From Questions to Funding: About Our Topic Generation and Research Prioritization Process
Several steps comprise the process of generating topics for research to the final selection of the specific topics that will become the subject of our targeted funding announcements. We seek questions from patients and other stakeholders through a range of sources, including through our website and social media and through our engagement activities and other events. We also review similar efforts undertaken by other healthcare organizations and funding agencies, such as the Agency for Healthcare Research and Quality (AHRQ), the Institute of Medicine, the National Institutes of Health (NIH), and professional and advocacy groups.
PCORI staff reviews each topic against a set of criteria designed to ensure that it is appropriate for us. This means it must fit within our mission and authorizing law.
Questions must compare the effectiveness of two or more strategies for prevention, treatment, screening, diagnosis, or management; compare alternative system-level approaches; or compare factors that may differentially affect patients’ adherence to the alternatives (such as out-of-pocket costs). We may receive questions without a comparator but that are considered appropriate for PCORI funding because of their potential to be comparative.
Expert staff from each of PCORI’s program areas reviews the topics based on a specific set of prioritization criteria that we believe will help start us on the path to selecting the most promising topics.
- Patient-centeredness. Is the proposed research focused on questions and outcomes of specific interest to patients, their caregivers, and clinicians?
- Burden. Is the condition or disease associated with a significant burden in the US population (in terms of prevalence, mortality, morbidity, individual suffering, or loss of productivity)? Alternatively, is it a rare disease?
- Potential for improving healthcare practice. What is the likelihood that this research will change clinical practice or clinical decision making?
- Timeliness. Are potential projects associated with this topic likely to be accomplishable within a short time frame (3-5 years)?
The topics are then sent out to an external contractor who performs a review of existing evidence-based around the criteria described below, resulting in a Topic Brief. Final assessments are undertaken after a topic is selected by a PCORI Advisory Panel.
Under a contract with PCORI, AHRQ will lead this analysis and review each topic against criteria that reflect our research priorities.For the inaugural cycle of this process, however, we worked with researchers from Duke University, Johns Hopkins University, and the University of North Carolina, Chapel Hill. Topic lists, associated topic briefs, and other related information about this process can be found on the associated Advisory Panel pages pages below.
- Assessment of prevention, diagnosis, and treatment options.
- Improving healthcare systems.
- Addressing disparities.
We finalized this prioritization process in late 2012. This set of prioritization criteria were simplified based on feedback received in the pilot process after initial testing of a more extensive list.
Criteria for Topic Briefs and Advisory Panels
Patient-Centeredness. Is the proposed research focused on questions and outcomes of specific interest to patients, their caregivers, and clinicians? Is the proposed research focused on questions and outcomes of specific interest to patients, their caregivers, and clinicians?

Using the information ▸
**a.** Answer these questions using the passage on topic generation:
(i) When was the prioritization process finalized?
(ii) What time frame does the timeliness criterion give?
(iii) Which universities provided researchers for the inaugural cycle?
**b.** Repeat the words of the passage on topic generation, starting at "- Timeliness. Are" and ending at "PCORI Advisory Panel.".
The listing that comes after this text isn't needed for any of the work here.

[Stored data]

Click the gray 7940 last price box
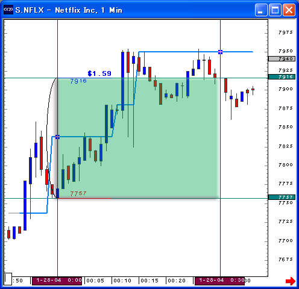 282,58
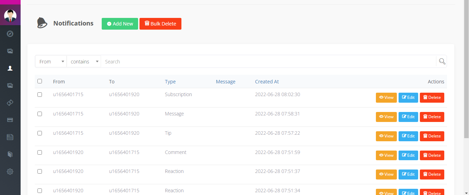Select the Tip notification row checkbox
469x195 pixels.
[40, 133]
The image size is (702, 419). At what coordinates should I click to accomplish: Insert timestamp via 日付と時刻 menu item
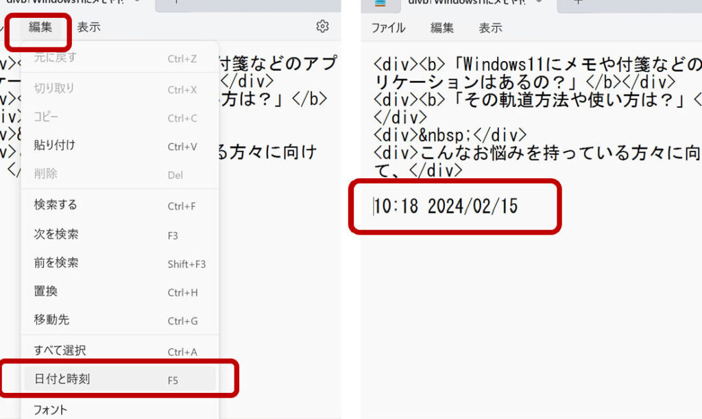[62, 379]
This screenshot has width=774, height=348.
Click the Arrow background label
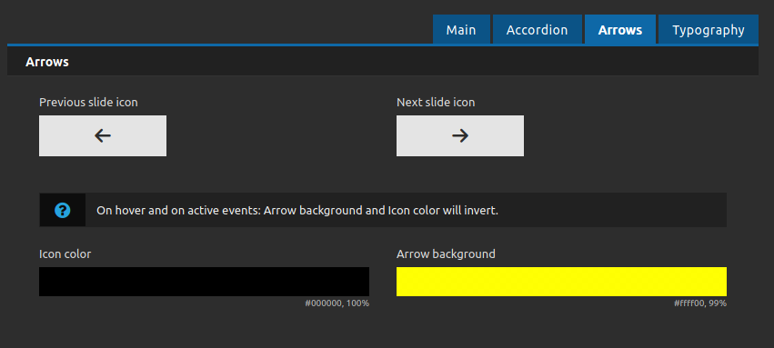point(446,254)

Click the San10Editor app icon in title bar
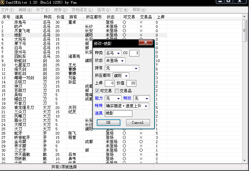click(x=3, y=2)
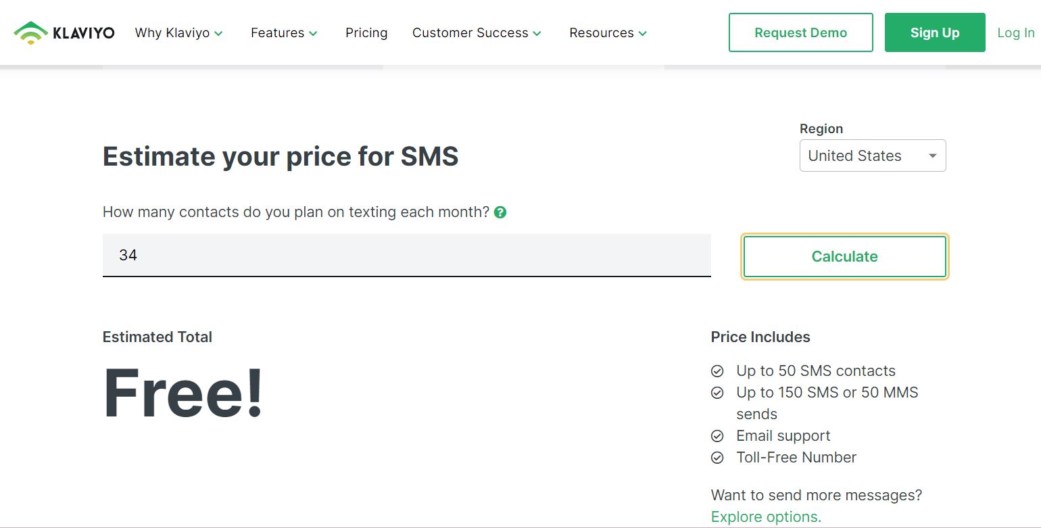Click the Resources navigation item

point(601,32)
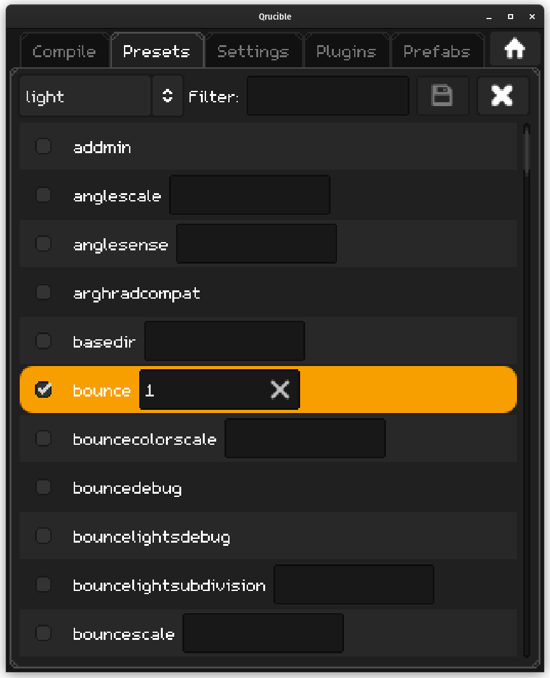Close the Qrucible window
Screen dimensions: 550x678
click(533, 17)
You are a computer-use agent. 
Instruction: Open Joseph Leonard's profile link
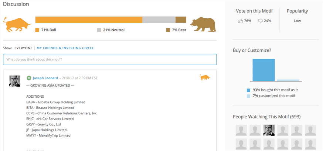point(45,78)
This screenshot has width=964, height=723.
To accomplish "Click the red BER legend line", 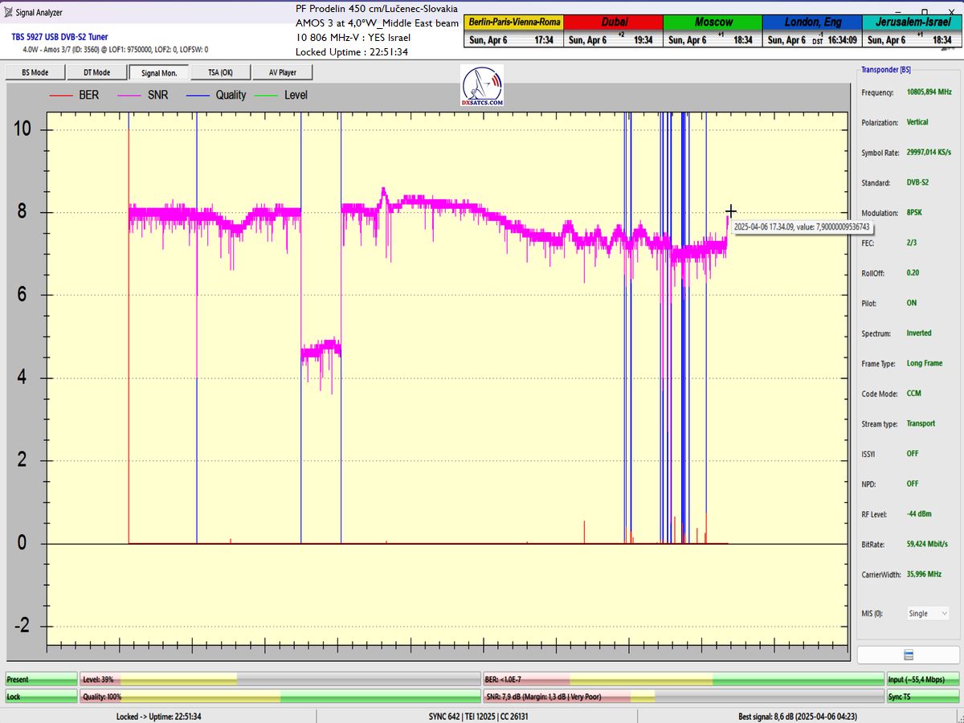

* * *

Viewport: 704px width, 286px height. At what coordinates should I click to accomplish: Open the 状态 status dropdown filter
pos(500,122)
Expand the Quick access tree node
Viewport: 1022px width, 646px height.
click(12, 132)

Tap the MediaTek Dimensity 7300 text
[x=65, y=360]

* * *

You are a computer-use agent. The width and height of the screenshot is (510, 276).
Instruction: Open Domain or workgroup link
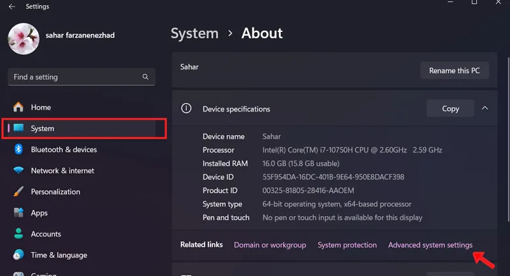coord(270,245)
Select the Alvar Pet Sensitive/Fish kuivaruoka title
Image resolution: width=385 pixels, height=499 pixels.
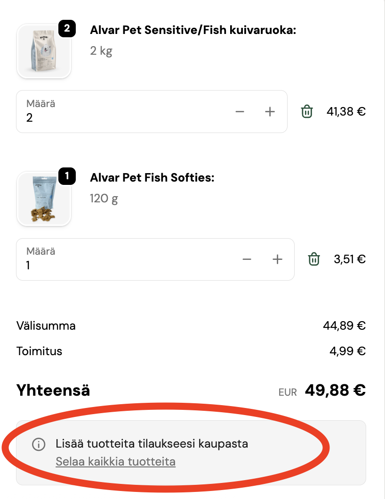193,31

Solutions below ▸
**a.**
(i) Late 2012
(ii) 3-5 years
(iii) Duke University, Johns Hopkins University, and the University of North Carolina, Chapel Hill

**b.**
- Timeliness. Are potential projects associated with this topic likely to be accomplishable within a short time frame (3-5 years)?
The topics are then sent out to an external contractor who performs a review of existing evidence-based around the criteria described below, resulting in a Topic Brief. Final assessments are undertaken after a topic is selected by a PCORI Advisory Panel.